Under i.i.d. additive subgradient noise with bounded variance, the last iterate of stochastic subgradient descent reaches order 1/√n error in one dimension.

A machine-rendered reading of the paper's core claim, the machinery that carries it, and where it could break.

The paper studies the final point generated by the stochastic subgradient method on one-dimensional convex Lipschitz problems. With the usual fixed stepsize schedule of order 1/√n, it shows that additive i.i.d. noise of uniformly bounded variance produces an optimization error of order 1/√n for the last iterate. This removes the extra logarithmic factor that appears in earlier generic analyses. The same setting without the i.i.d. requirement allows the error to reach order (log n)/√n, giving a negative answer to an open question on whether the last iterate can be optimal under only bounded-variance noise.

Core claim

For fixed horizon n and stepsize η = Θ(1/√n), when subgradient noise is additive, i.i.d., and has uniformly bounded variance, the optimization error of the last iterate is of order 1/√n for one-dimensional convex Lipschitz objectives. Dropping the i.i.d. assumption permits error of order (log n)/√n, showing that the last iterate is suboptimal under bounded variance alone.

What carries the argument

Last-iterate error analysis that exploits one-dimensional convexity together with the additive i.i.d. structure of the noise.

If this is right

  • The last iterate matches the known rate of the averaged iterate when the noise satisfies the i.i.d. condition.
  • Existing generic bounds that carry an extra log n factor are not tight under the i.i.d. assumption.
  • The log n factor reappears as soon as the noise process loses the i.i.d. property, even in dimension one.
  • The result separates the effect of noise correlation from the effect of dimension.

Where Pith is reading between the lines

These are editorial extensions of the paper, not claims the author makes directly.

  • Analyses of other first-order stochastic methods may improve when they explicitly use i.i.d. structure rather than only variance bounds.
  • The distinction between i.i.d. and merely bounded-variance noise could matter for last-iterate guarantees in non-convex or higher-dimensional settings.
  • Practical implementations that average iterates might be replaceable by the raw last iterate if the noise is known to be i.i.d.

Load-bearing premise

The subgradient noise must be additive, independent across steps, identically distributed, and have uniformly bounded variance.

What would settle it

An explicit one-dimensional convex Lipschitz function and a sequence of i.i.d. bounded-variance noises for which the last iterate error exceeds order 1/√n would falsify the positive bound.

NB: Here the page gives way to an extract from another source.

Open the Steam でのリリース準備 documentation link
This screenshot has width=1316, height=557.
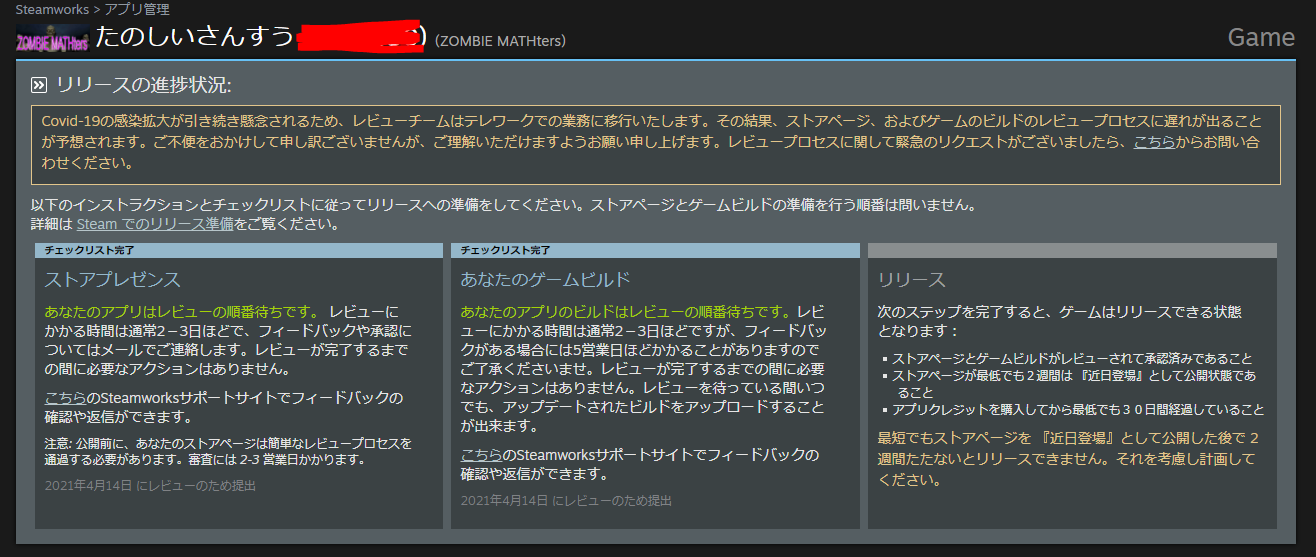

read the original abstract

We study the last iterate of the stochastic subgradient method for one-dimensional convex Lipschitz objectives. For a fixed horizon $n$, we consider the standard fixed stepsizes $\eta =\Theta(1/\sqrt n)$. We prove that, for such stepsize policies, under additive i.i.d. subgradient noise with uniformly bounded variance, the last iterate features an optimization error of order $1/\sqrt n$, thereby removing the extra $(\log n)$ factor present in existing generic bounds. On the other hand, we show that without the i.i.d. assumption, the optimization error can be of order $(\log n)/\sqrt n$. Thus, under the uniformly bounded variance assumption alone, the last iterate of SsGM is suboptimal even in dimension one, resolving negatively an open problem posed in Koren and Segal, COLT, 2020.

Editorial analysis

A structured set of objections, weighed in public.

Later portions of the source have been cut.